Can you write out everything from the line containing "At what coordinates should I click to accomplish: Open the Gmail" down to the line containing "tap(311, 17)", swapping "coordinates" for "screen position" and leaving all else unchanged, with the pictures left out?

* **Given data**
○ ○ ○ ○
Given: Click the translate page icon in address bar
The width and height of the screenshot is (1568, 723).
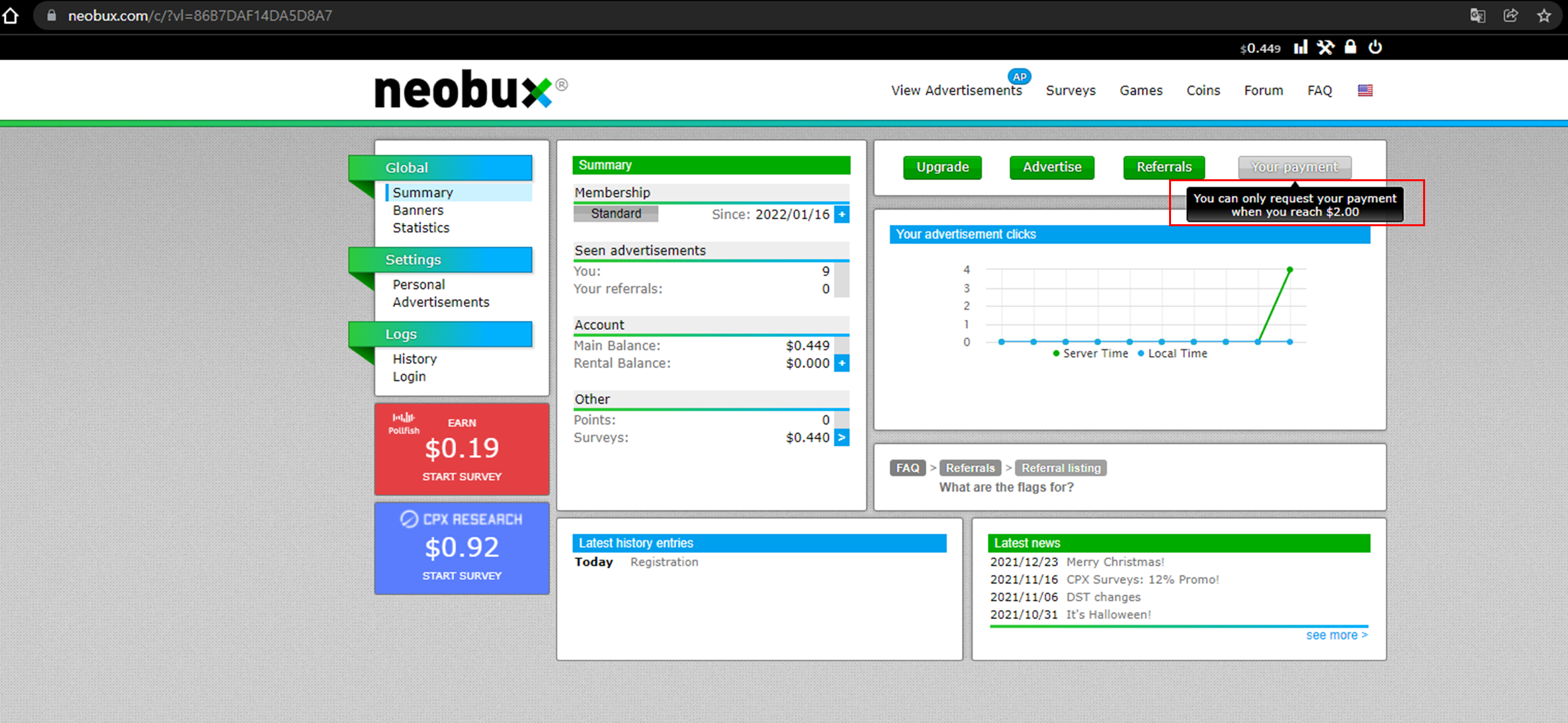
○ ○ ○ ○
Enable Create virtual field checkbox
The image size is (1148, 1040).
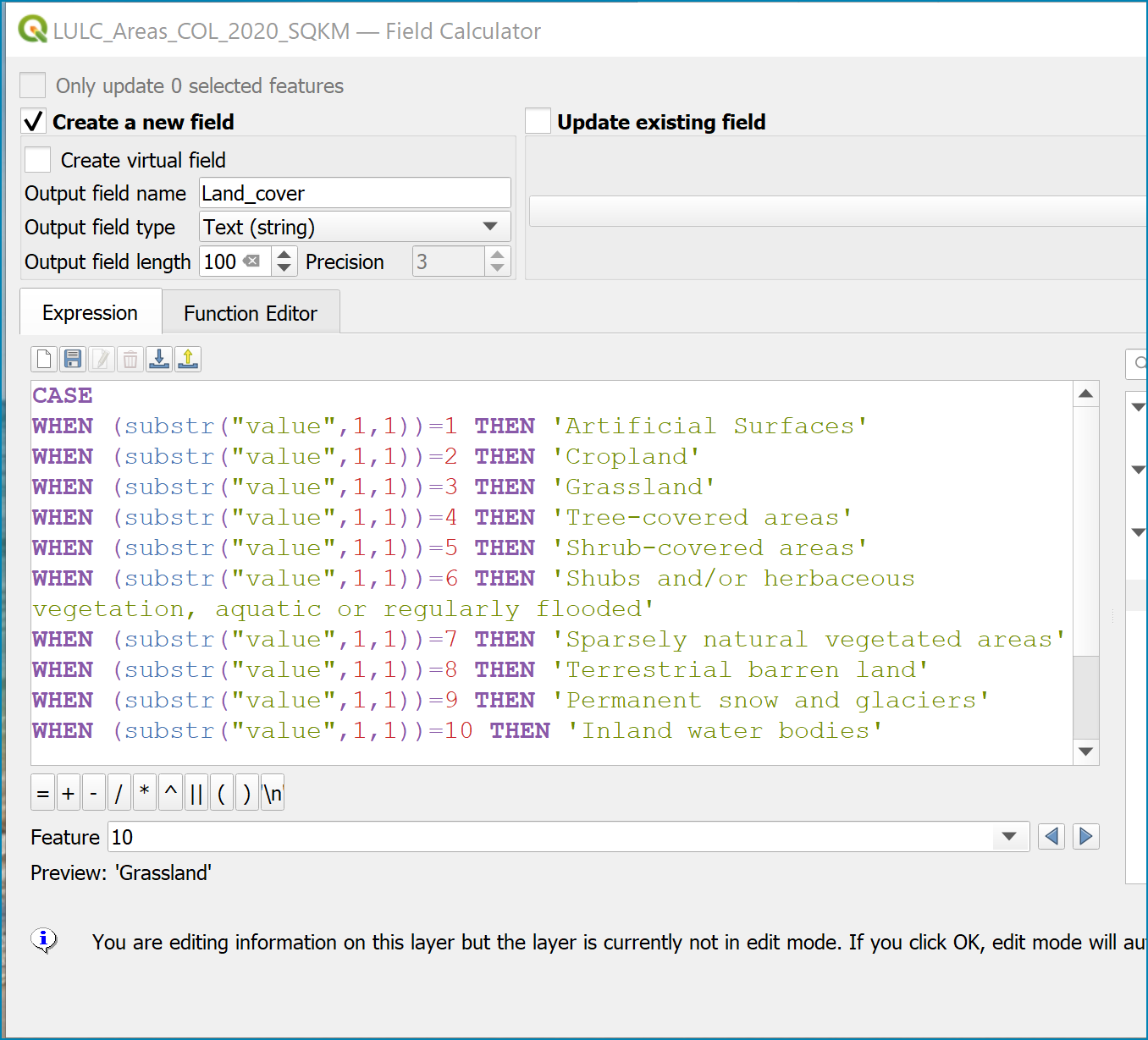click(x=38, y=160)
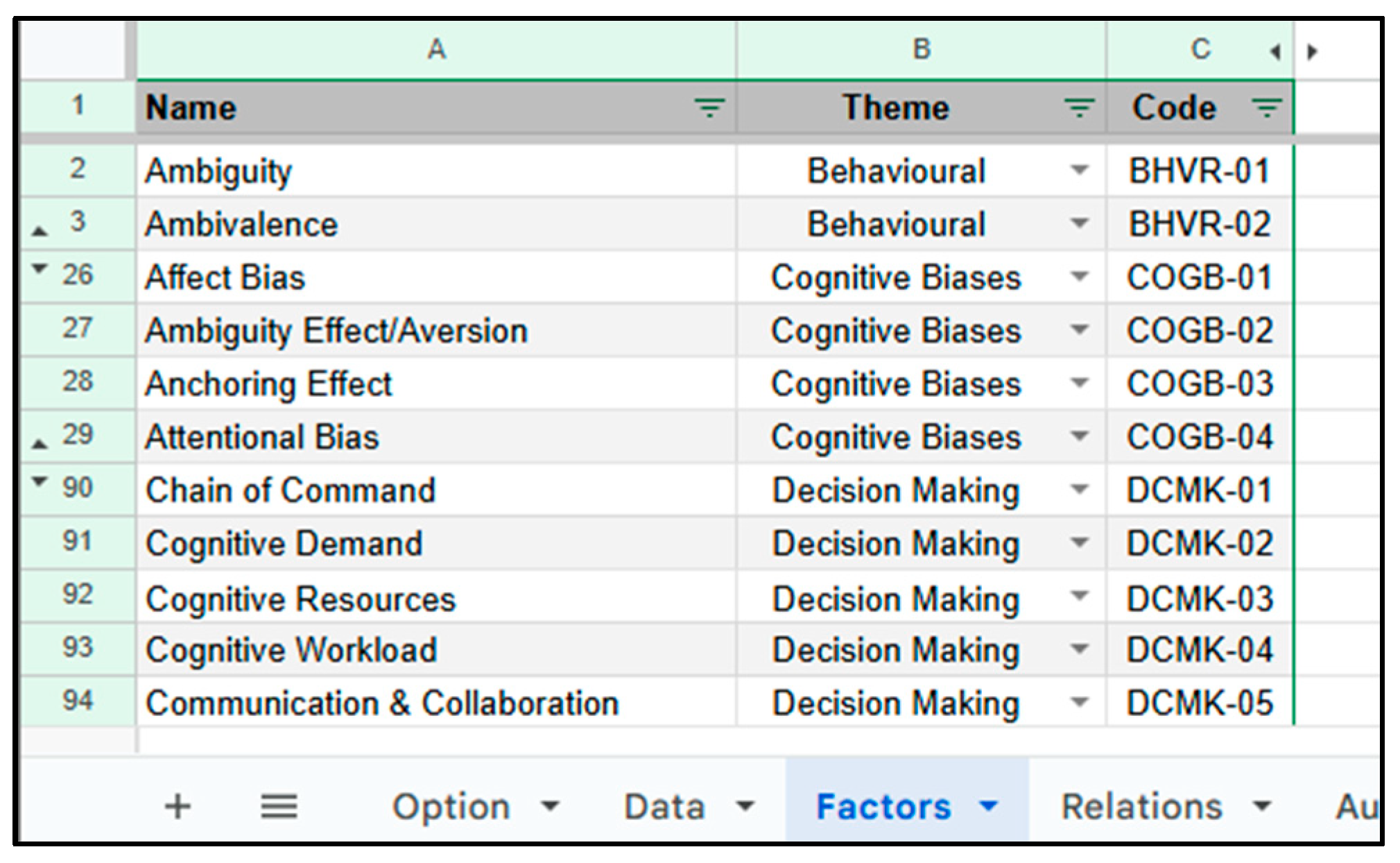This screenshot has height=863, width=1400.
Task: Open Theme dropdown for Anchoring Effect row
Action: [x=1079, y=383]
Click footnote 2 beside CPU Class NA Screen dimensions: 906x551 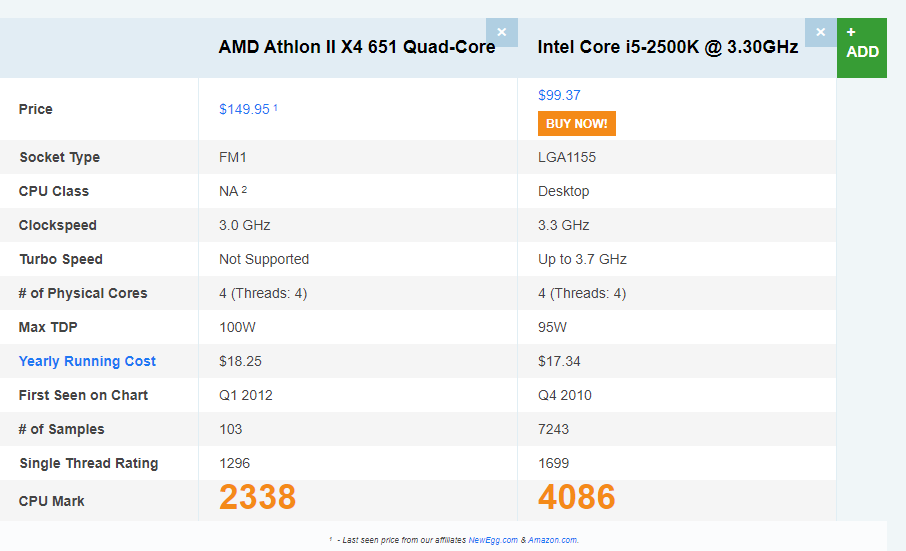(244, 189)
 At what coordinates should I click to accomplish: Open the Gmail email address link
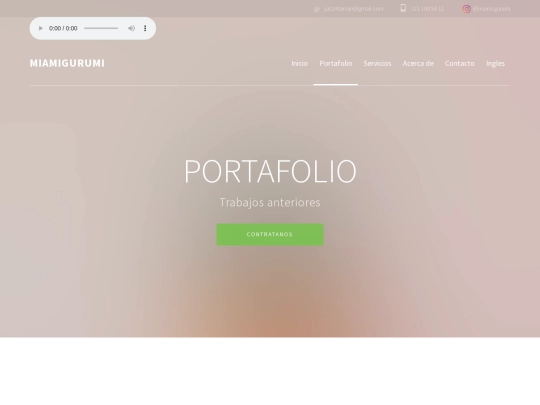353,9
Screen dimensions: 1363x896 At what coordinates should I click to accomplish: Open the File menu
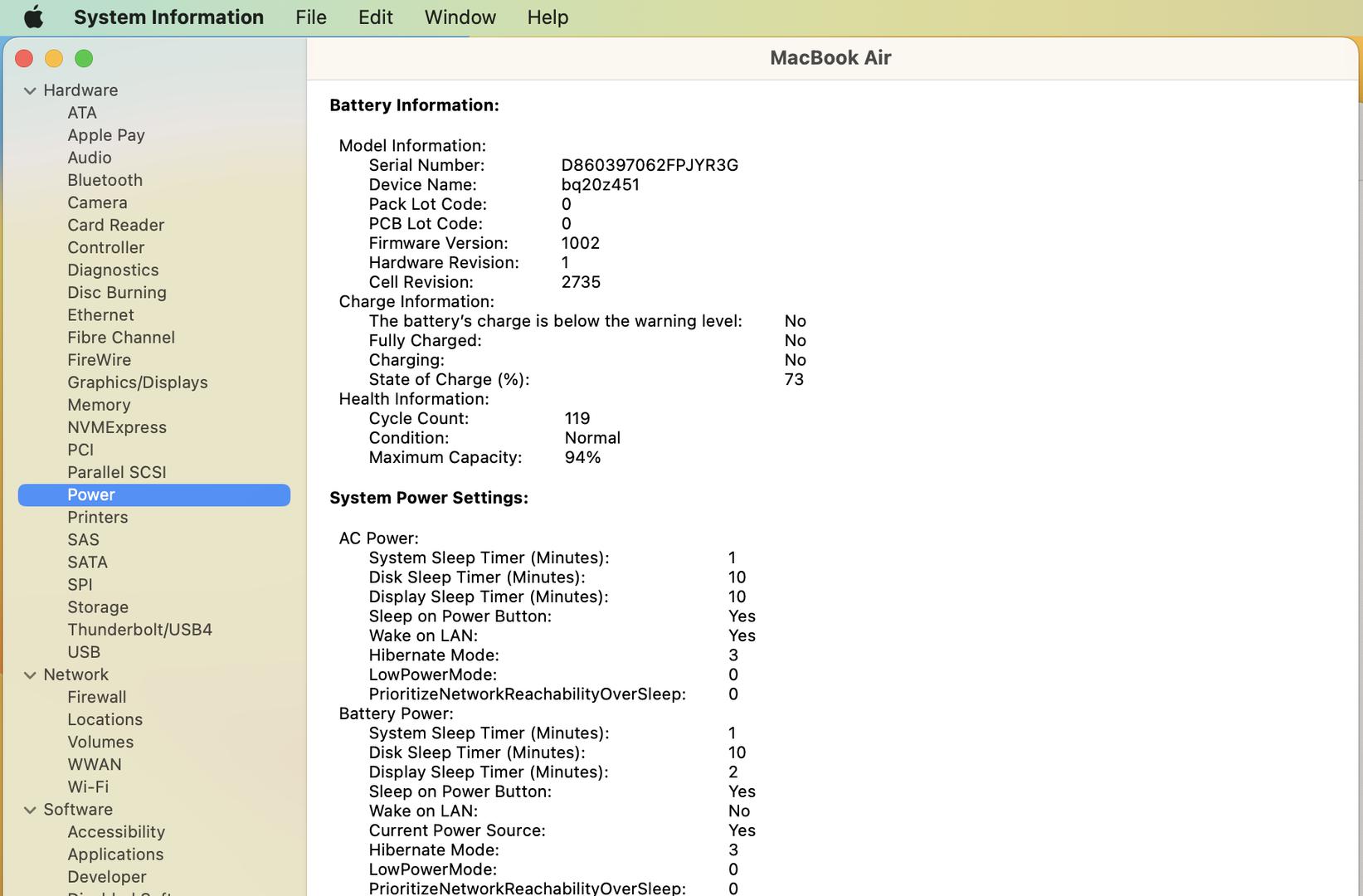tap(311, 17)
○ ○ ○ ○
* **Finished task**
 At what screen position should I click to accomplish: Open the Gmail email address link
353,9
Screen dimensions: 1363x896 At what screen position should I click to accomplish: Open the File menu
tap(311, 17)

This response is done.